Точная копия большевистского администрирования.
"Механическое перенесение на русскую почву иноземных учреждений, -
пишет В. Мавродин, - без учета русской действительности, приводило к тому,
что неудовлетворенный деятельностью этих учреждений Петр их
совершенствовал, вводил новые, нагромождал одну канцелярию на другую,
удорожая и без того дорого стоивший государственный аппарат, создавал
сложную бюрократическую машину, носился с разнообразными "прожектами". (54)
Никаких законов в эпоху Петра фактически не существовало. Указ
следовал за указом. Разобраться в них не было никакой возможности. Где
много временных законов, там не может существовать никакой твердой
законности. "Созданные из другого склада понятия и нравов, новые учреждения
не находили себе родной почвы в атмосфере произвола и насилия. Разбоями низ
отвечал на произвол верха: это была молчаливая круговая порука беззакония и
неспособности здесь и безрасчетного отчаяния там.
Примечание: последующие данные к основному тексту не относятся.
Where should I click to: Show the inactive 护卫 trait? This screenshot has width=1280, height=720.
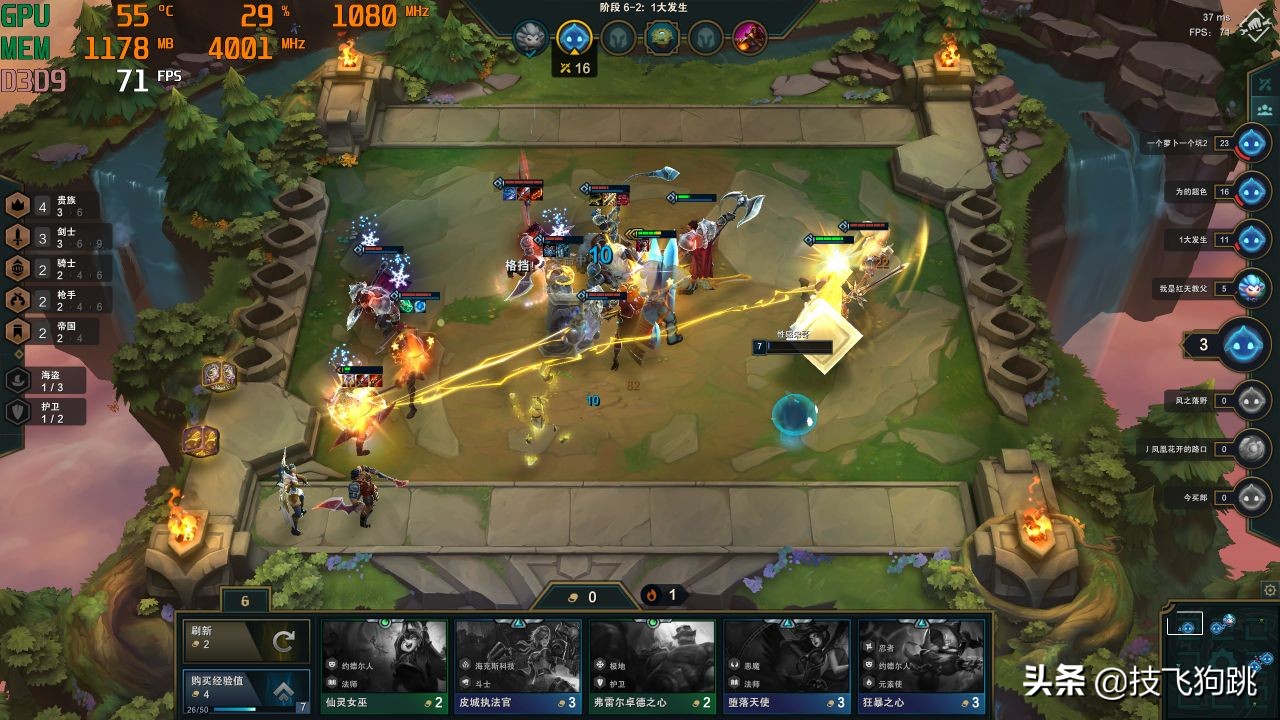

Внушительным
законодательным фасадом прикрывалось общее безнародье". (55) По
определению Ключевского, - "под высоким покровительством сената
казнокрадство и взяточничество достигли размеров никогда небывалых прежде -
разве только после". Ну чем, скажите, не эпоха ленинско-сталинского
административного кабака. Замените всюду Петр - Сталиным и вы будете иметь
точную картину большевистских "реформ" в области управления.
II
Петр, исполненный презрения ко всему национальному, игнорировал весь
опыт русского самоуправления, широко развитого до него и стал перестраивать
всю русскую систему правительственных учреждений и систему русского
самоуправления на европейский лад. Петр учинил полный разгром всего, что
было до него. Петра в этом отношении перещеголяли только одни большевики.
Он не оставил камня на камне от выработанной в течение веков русской
системы управления.
Можете себе представить, какая сумятица бы получилась, если в Швеции
или Германии вся местная система управления была бы в корне уничтожена, а
вместо нее была создана выросшая в совершенно других исторических условиях
русская система. А Петр сделал именно это. Петр придерживался того же
принципа, что и большевики, что государство выше личности, идеи "пользы
государства как высшего блага". Это совершенно противоречило исконному
русскому принципу. До Петра Русь жила по "Правде Божией", после Петра
Россия стала жить по принципу западного абсолютизма - "Правде воли
монаршей". По взгляду Петра человек принадлежит государству, которое во имя
блага государства может поступать с человеком, как оно хочет.
Временную историческую меру Петр Великий постоянно превращал в
постоянный принцип, наносивший большой вред России.
"...Петр был прав только для себя, для своего момента и для своего
дела, - указывает Л. Тихомиров. - Когда же эта система закабаления народа
государству возводится в принцип, она становится убийственной для нации.
Уничтожает все родники самостоятельной жизни народа. Петр же не обозначал
никаких пределов установленному им всеобщему закрепощению государству, не
принял никаких мер к тому, чтобы закрепощенная Россия не попала в руки к
иностранцам, как это и вышло тотчас после его смерти". (56)
Подводя итоги практическим результатам "реформ" Петра, Л. Тихомиров
выносит суровый приговор Петру, утверждая, что исключительный бюрократизм
разных видов и полное отстранение нации от всякого присутствия в
государственных делах, делают из яко бы "совершенных" учреждений Петра,
нечто в высшей степени регрессивное, стоящее и по идее и по вредным
последствиям бесконечно ниже Московских управительных учреждений.